== Instruction 1 ==
Can you repeat the records from the line with "The height and" through the end of the records, copying each line exactly and leaving out the pictures?

COMP/CSA06DOC/intro.tex

\section{Definition} 

The combined Computing, Software, and Analysis challenge of 2006 is an
O(50) million event exercise to test the workflow and dataflow
associated with the data handling model of CMS. It is designed to be a
25\% capacity test of what is needed for operations in 2008. The main
components include:

\begin{itemize}
\item Preparation of large simulated datasets (some with High Level
  Trigger tags) 
\item Prompt reconstruction at Tier-0, including:
\begin{itemize} 
\item Reconstruction at 40 Hz using CMSSW software
\item Application of calibration constants from offline DB 
\item Generation of FEVT, AOD, and Alignment/Calibration skim datasets 
\item Splitting of an HLT-tagged sample into O(10) streams
\end{itemize} 
\item Distribution of all AOD and some FEVT to all participating Tier-1s 
\item Calibration jobs on Alignment/Calibration datasets at some Tier-1s and CAF 
\item Re-reconstruction performed at a Tier-1 
\item Skim jobs at some Tier-1s with data propagated to Tier-2s 
\item Physics jobs at Tier-2s and Tier-1s on AOD and Reco 
\end{itemize}

While this is an exercise to test the data handling workflow under as
realistic conditions as possible, it is not explicitly required that
the software components are fully validated for physics performance at
the time of the challenge. However, where possible we tried to
maintain the maximum utility of the simulated, reconstructed, and
selected samples for the analysis component of the exercise.  The CMS
Computing Model is described elsewhere. [Need references]


\section {Success Metric}

Success of the CSA06 challenge was pre-defined (June 2006) as meeting
a series of 
binary metrics (succeed/fail) as well as a list of quantitative
numbers, the latter of which are placed at two levels: a minimum
threshold below which we consider a definite failure, and a goal which
is considered achievable if everything runs well. No specific goals
were placed on the number or results from the calibration, alignment,
and analysis exercises.

The metrics were chosen to exercise a variety of important elements in
the CMS computing model, though to enable the available effort to
concentrate on particular functionality not all areas were tested.

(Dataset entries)
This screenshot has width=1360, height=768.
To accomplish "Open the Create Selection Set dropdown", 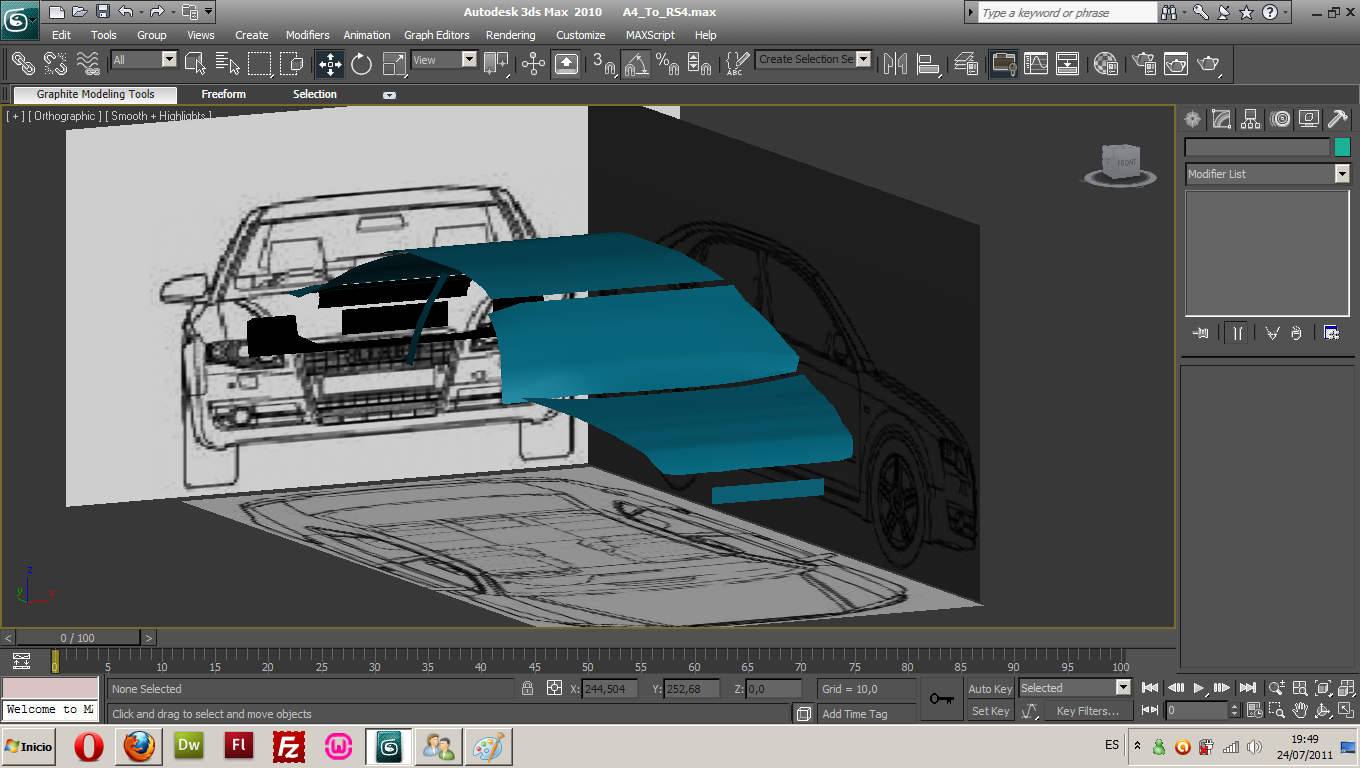I will point(863,60).
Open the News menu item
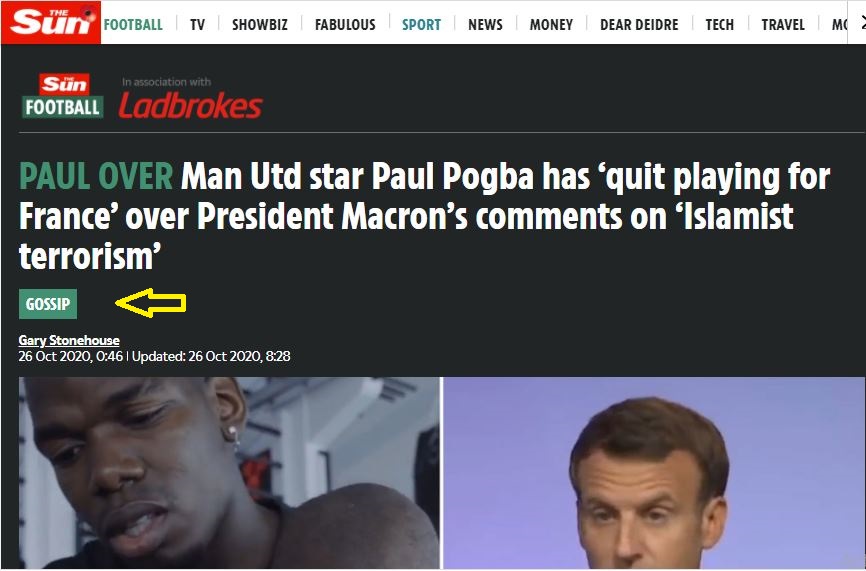 tap(485, 25)
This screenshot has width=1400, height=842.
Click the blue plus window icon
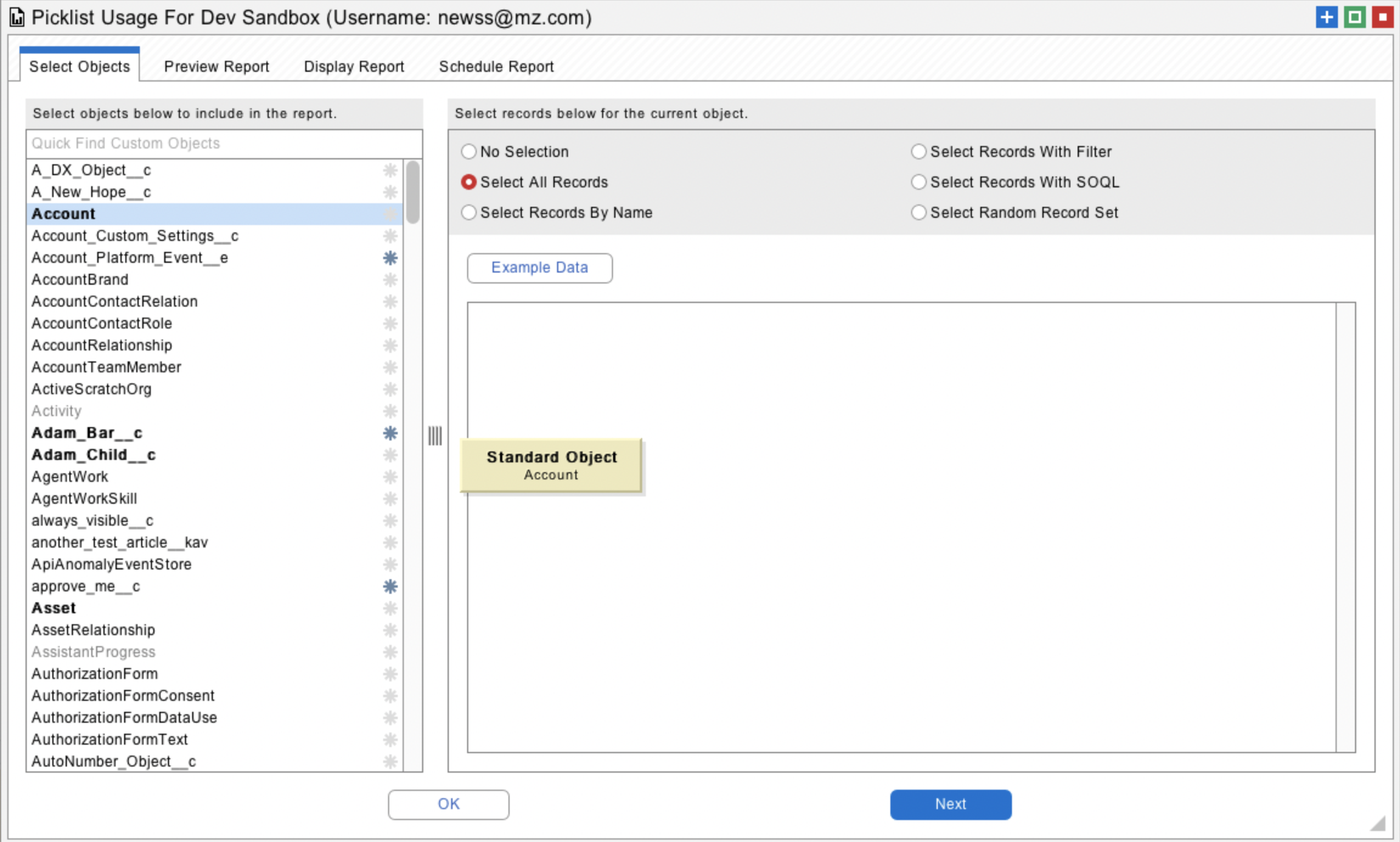click(x=1326, y=17)
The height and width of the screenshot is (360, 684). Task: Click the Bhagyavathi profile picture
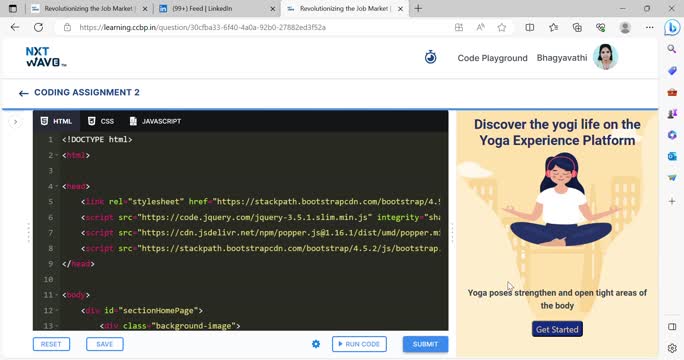point(605,57)
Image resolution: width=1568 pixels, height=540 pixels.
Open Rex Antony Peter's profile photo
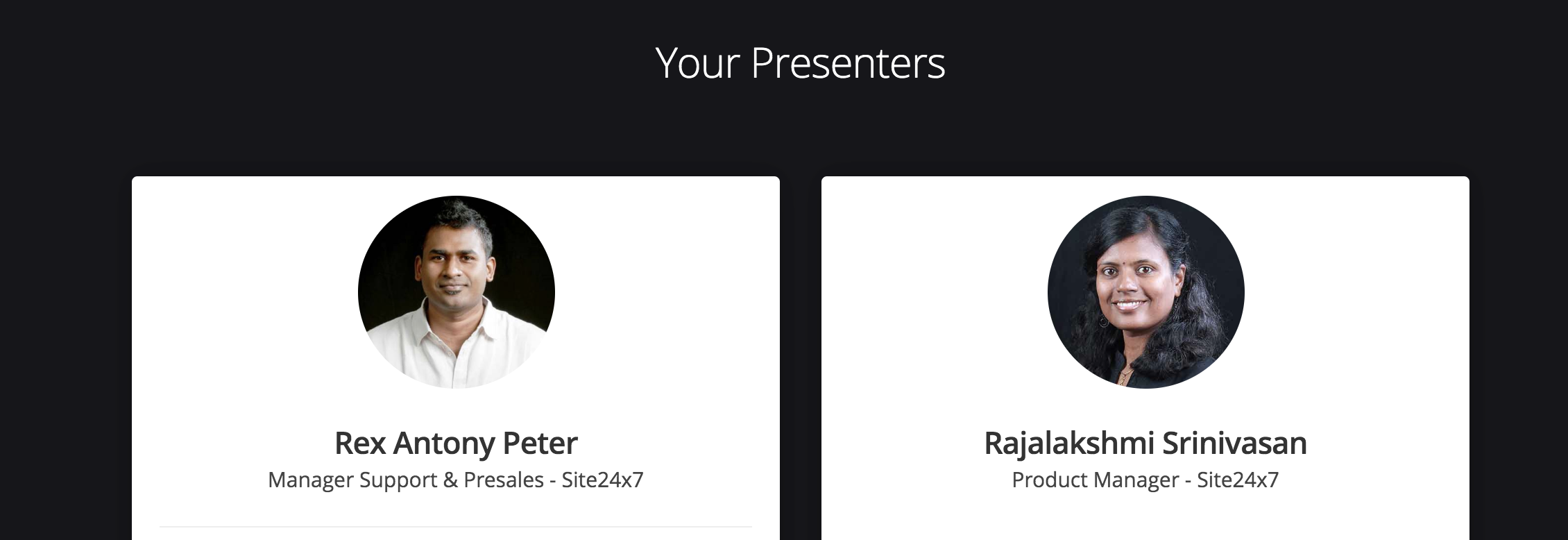click(456, 292)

== Instruction 2 ==
Does the introduction to the 2006 Computing, Software, and Analysis challenge support each statement below? Answer yes or no for each, and quote the deciding words of the text exactly.
(a) Prompt reconstruction at Tier-0 runs at 40 Hz using CMSSW software.
(b) Specific goals were set for the results of the calibration and alignment exercises.
(c) Success of the challenge was defined in advance, in June 2006.

== Complete response 1 ==
The height and width of the screenshot is (360, 684). Task: Click the Bhagyavathi profile picture
point(605,57)
Image resolution: width=1568 pixels, height=540 pixels.
Open Rex Antony Peter's profile photo
click(456, 292)

== Complete response 2 ==
(a) Yes: "Reconstruction at 40 Hz using CMSSW software"
(b) No: "No specific goals were placed on the number or results from the calibration, alignment, and analysis exercises."
(c) Yes: "Success of the CSA06 challenge was pre-defined (June 2006)"